By the end of the course, learners will not just know how to use FreeCAD. They will have designed a library of reusable mechanical elements and developed the habit of thinking in terms of design intent, constraints, and parametric control.
This mirrors real engineering practice, where CAD is not about drawing shapes, but about building systems that change correctly.
This course uses FreeCAD instead of commercial CAD (Fusion 360, SolidWorks, Inventor) or free 3D software (Blender) for evidence-based reasons:
FreeCAD: True parametric constraint-based CAD for mechanical engineering
Blender: Free but mesh-based modeling for animation/visual effects
Commercial CAD (SolidWorks, Fusion 360): Parametric, but costly and restrictive (see below)
💰 Zero Cost, Forever
FreeCAD: Download today and it’s yours forever. No expiration, no license renewals, no feature restrictions.
Commercial alternatives: Subscription-based pricing models requiring ongoing payments; “free” tiers often have feature restrictions and can be modified or revoked
💼 Commercial Use Freedom
Sell your designs without legal limitations. Manufacture and sell products you design in FreeCAD with zero licensing fees or royalties.
Unlike “free for personal use” software, FreeCAD (GPL) places no restrictions on commercial use of your work
🔓 Data Sovereignty
FreeCAD: Your files, locally stored, no account required
Some alternatives: Cloud-based storage models requiring internet connectivity; your design data resides on vendor servers
🐧 True Cross-Platform
FreeCAD: Windows, macOS, Linux
Many alternatives: Limited to specific operating systems; Linux support often unavailable (critical for ROS, research, embedded systems)
🐍 Python Scripting API
Native Python API for computational design.

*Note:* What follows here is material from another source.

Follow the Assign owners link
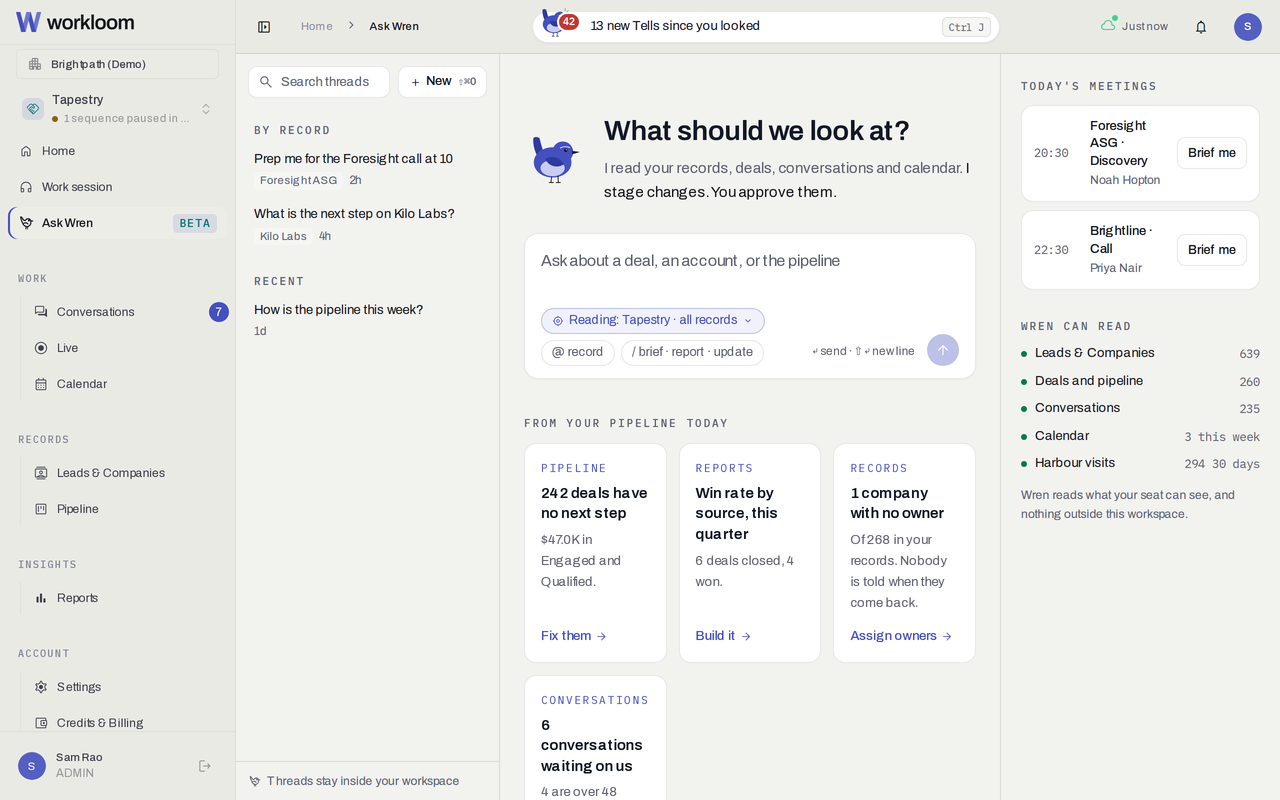This screenshot has height=800, width=1280. (901, 636)
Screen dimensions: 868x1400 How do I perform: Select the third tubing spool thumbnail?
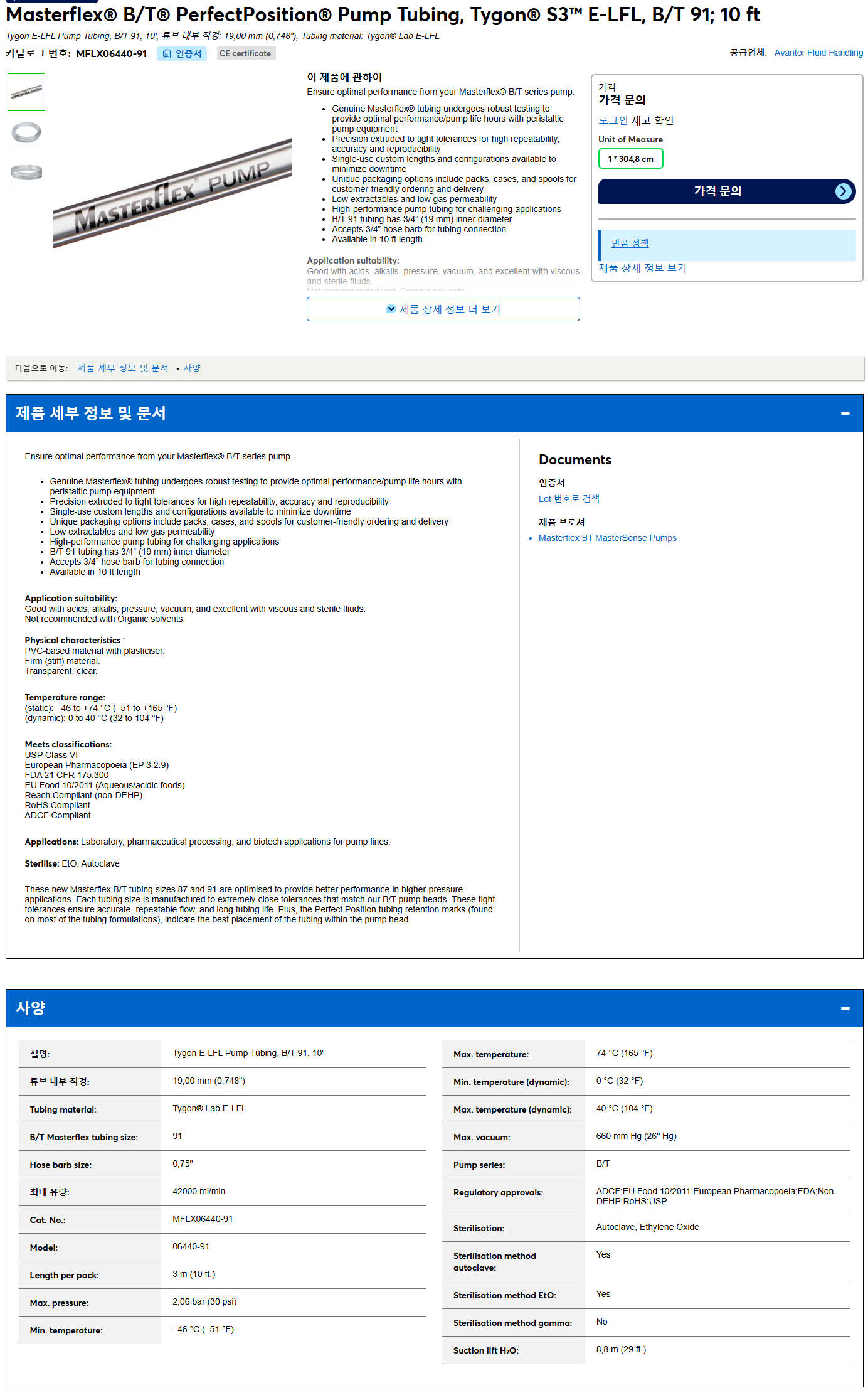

Generate gears, lattices, optimization.
Integrates with NumPy, SciPy, matplotlib for engineering computation
🎨 Blender Integration for Photorealism
Live link between FreeCAD and Blender enables ultra-realistic rendering of your mechanical designs.
Design parametrically in FreeCAD, export seamlessly to Blender for materials, lighting, and photorealistic visualization. Combine engineering precision with artistic presentation.
🔧 Fully Extensible & Customizable
Create custom tools, macros, and workbenches using Python. Automate repetitive tasks, build specialized workflows, customize keyboard shortcuts.
Modify the source code itself if needed. Add features, fix bugs, make FreeCAD work exactly how you want. Share your improvements with the community or keep them private.
📈 Growing Community & Bright Future
Rapidly increasing donations and active development signal a strong future. The community is expanding, meaning your problem has likely already been solved by someone else.
You can contribute too. Donate, share knowledge, report bugs, or help develop features. The software grows with user needs, not shareholder demands.
Educational advantages:
FreeCAD is actively developed but less mature than decades-old commercial CAD (SolidWorks since 1995, Inventor since 1999). Some manufacturers’ workflows and machines integrate better with commercial CAD file formats and ecosystems. However: FreeCAD’s STEP/IGES/STL export and standard engineering drawings are sufficient for manufacturing most designs you’ll ever build, provided you understand manufacturers’ engineering requirements and communicate tolerances, materials, and processes clearly. The limitation is rarely the software, but understanding manufacturing constraints.
This course teaches engineering CAD methodology and manufacturing-aware design, not necessarily vendor-specific buttons.
Download: www.freecad.org
Note: The FreeCAD ecosystem includes commercially-backed development efforts such as Ondsel, which contributed improvements (topology naming fixes, UI enhancements) back to the FreeCAD core. This demonstrates both community and commercial interest in advancing the platform.